══ PROVIDED MATERIAL ══

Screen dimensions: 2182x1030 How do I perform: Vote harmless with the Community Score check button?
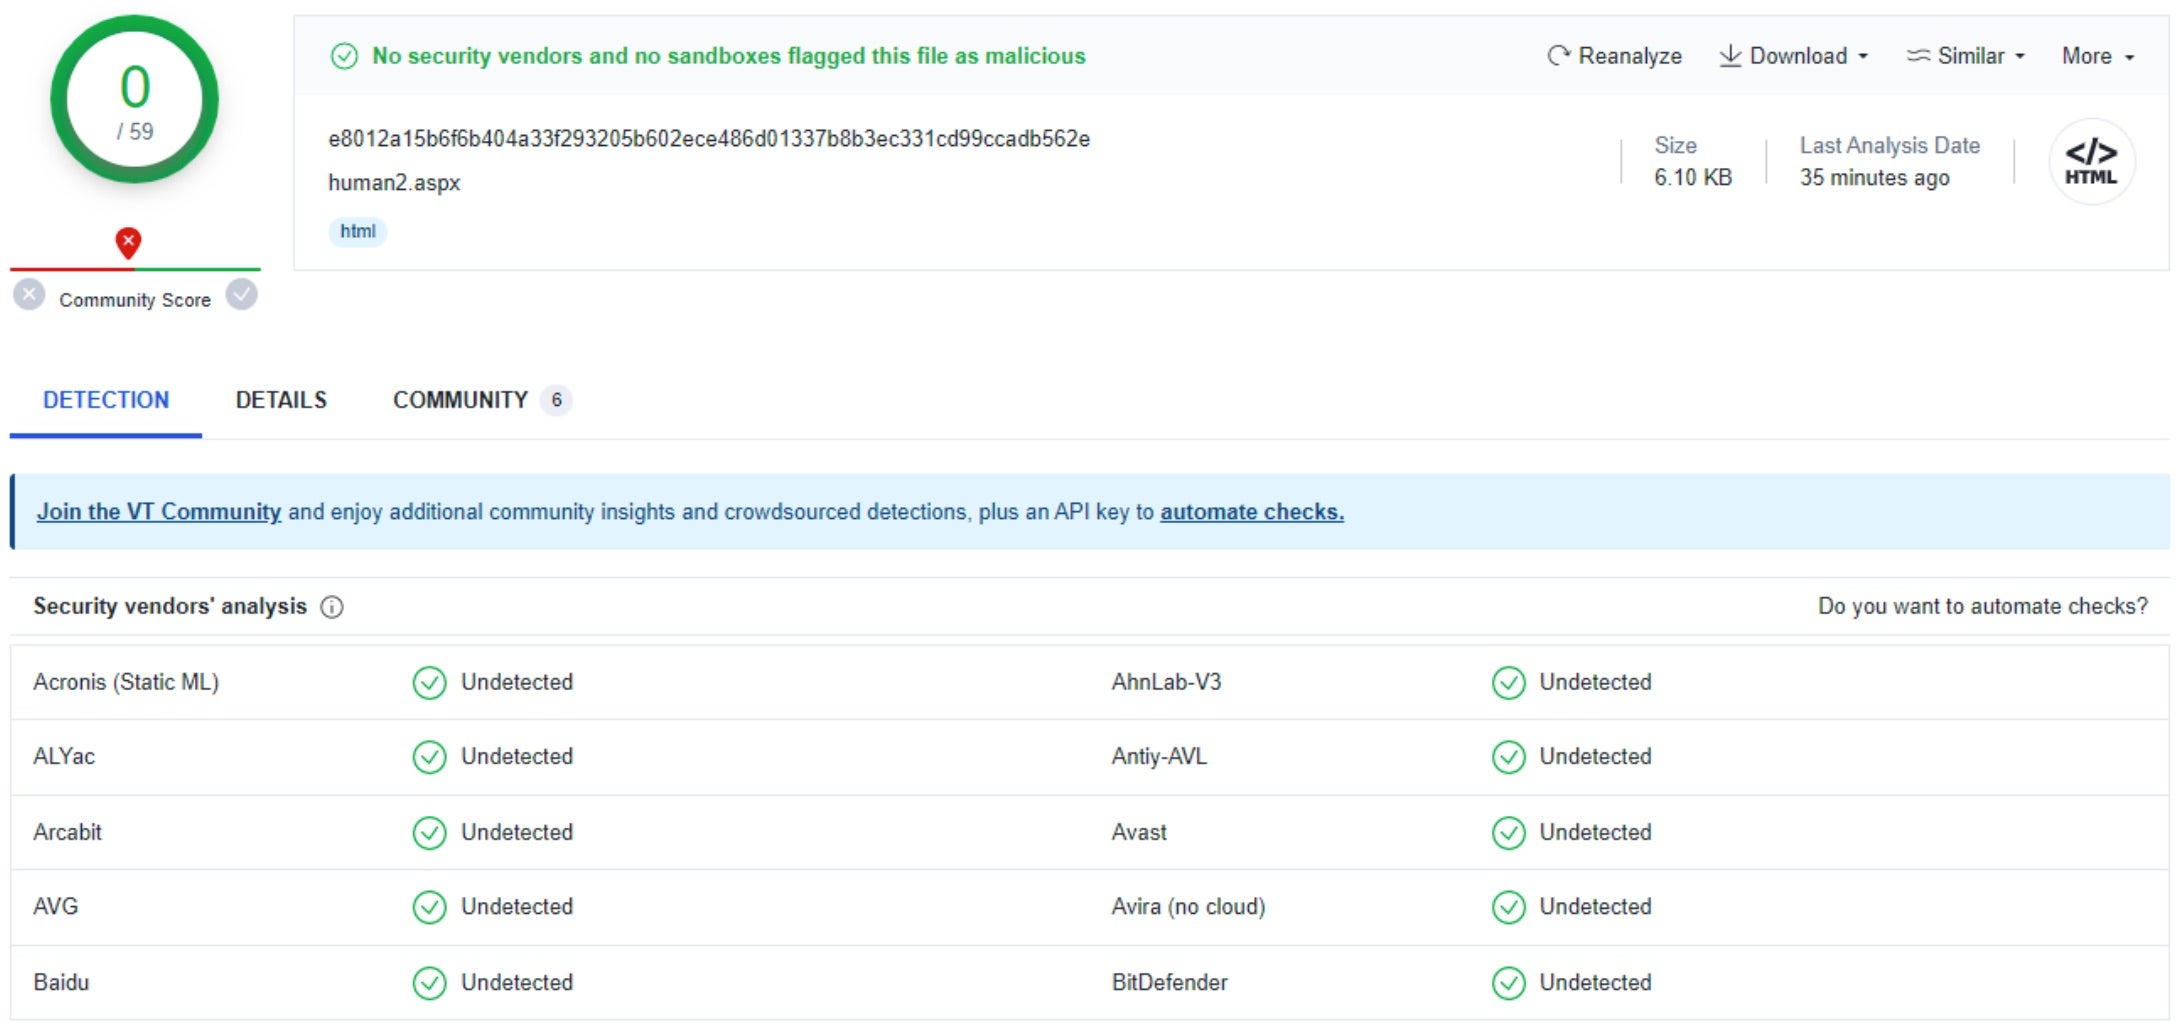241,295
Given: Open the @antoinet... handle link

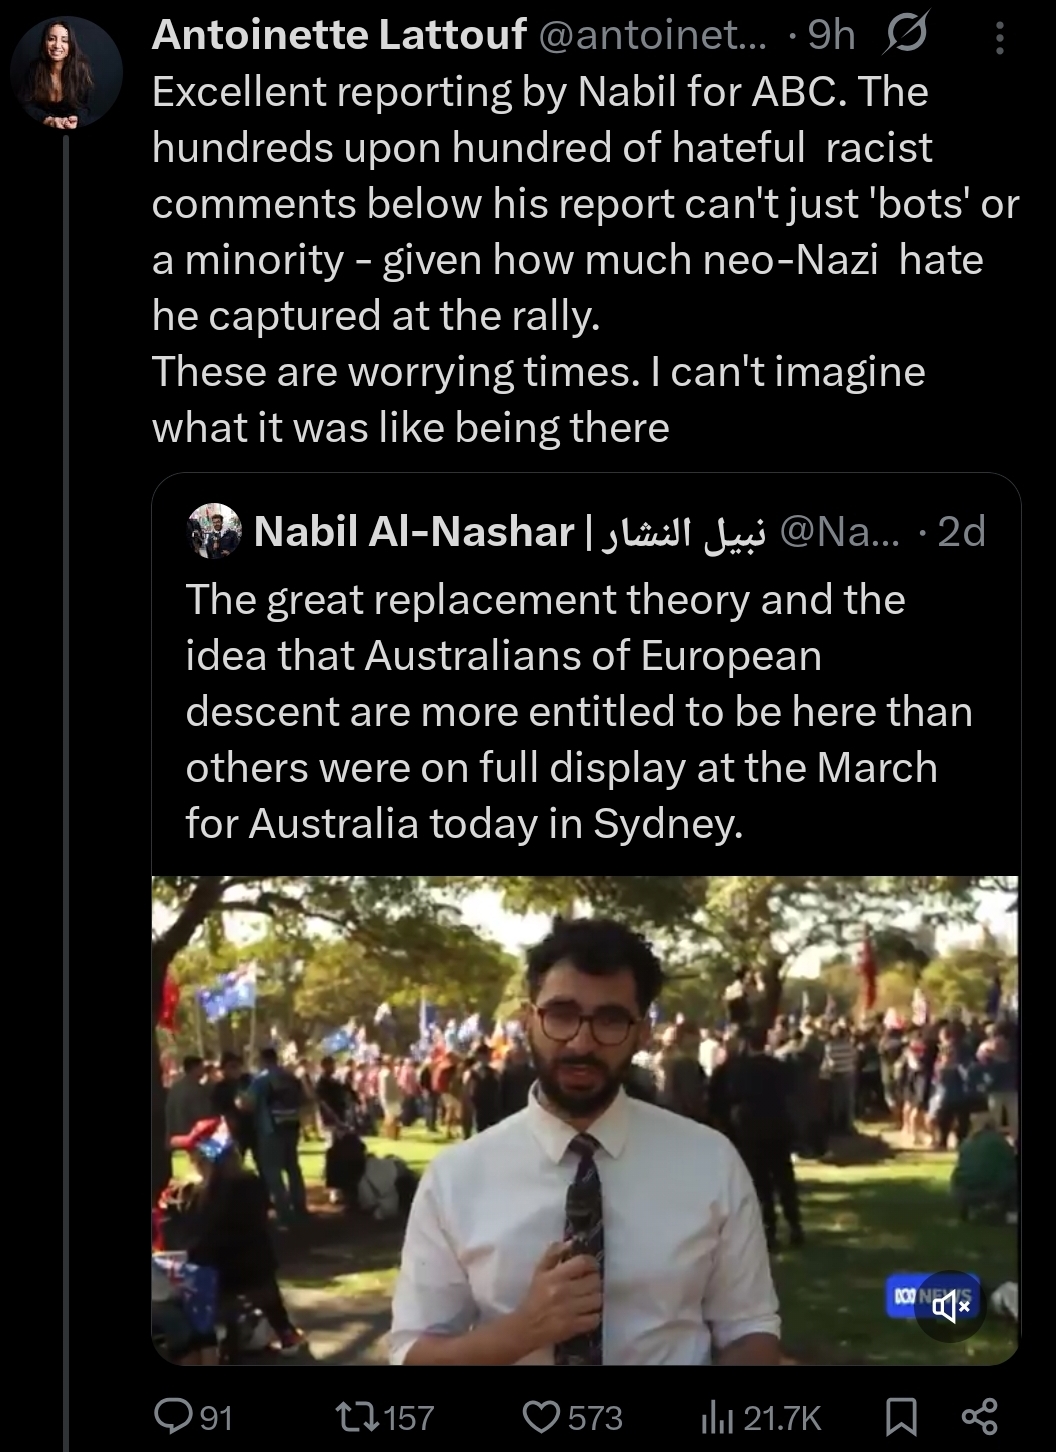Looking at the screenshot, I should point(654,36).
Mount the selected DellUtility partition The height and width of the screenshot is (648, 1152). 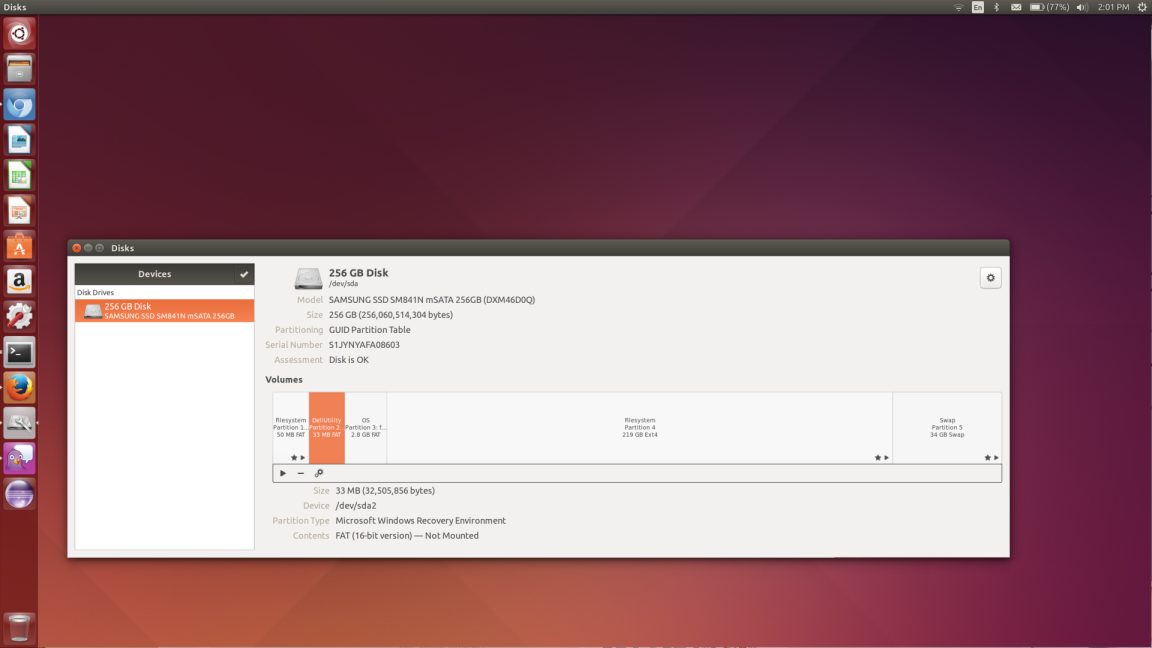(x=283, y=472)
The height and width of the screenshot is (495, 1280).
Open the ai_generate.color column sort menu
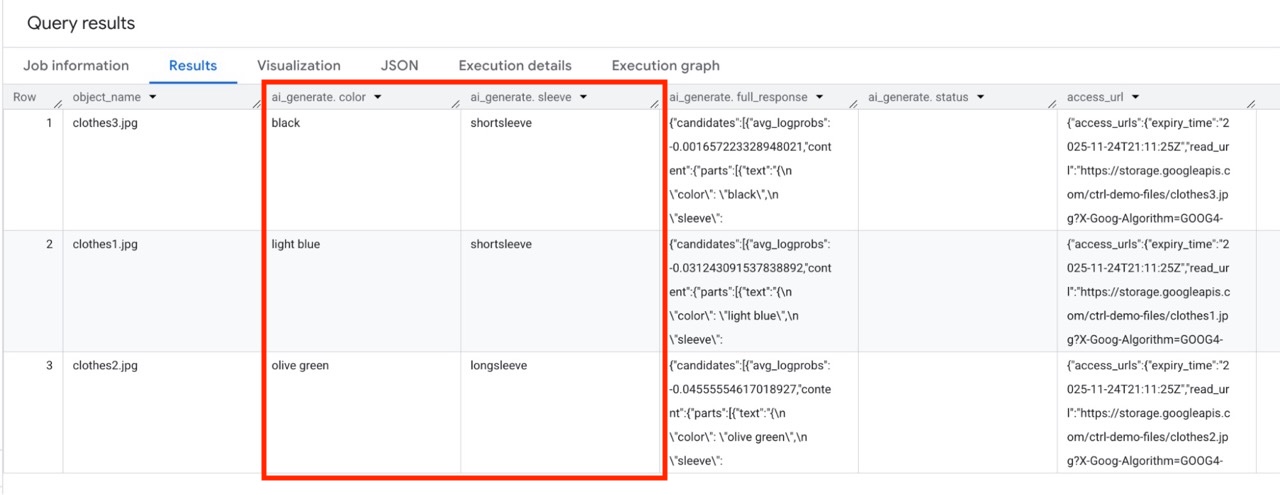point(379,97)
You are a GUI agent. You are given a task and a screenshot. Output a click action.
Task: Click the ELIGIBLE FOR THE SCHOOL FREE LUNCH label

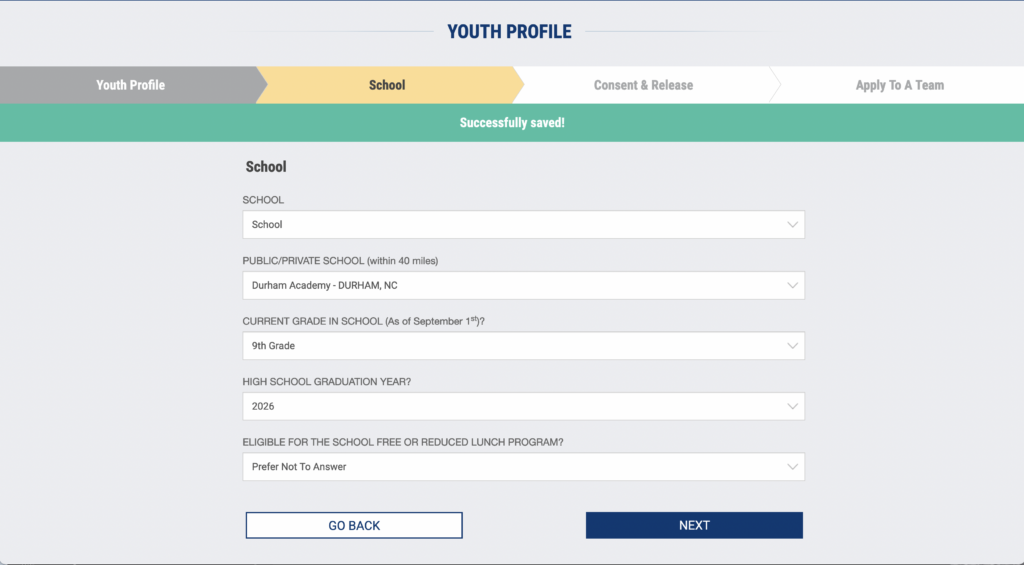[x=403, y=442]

═══

**WHAT NEEDS TO BE DONE:**
Nothing but the lines from the one holding "You are a GUI" through the final line of the records above belongs in the answer, each retyped exactly; omit the pictures.

**EXERCISE RESULT:**
You are a GUI agent. You are given a task and a screenshot. Output a click action.
Task: Click the ELIGIBLE FOR THE SCHOOL FREE LUNCH label

[x=403, y=442]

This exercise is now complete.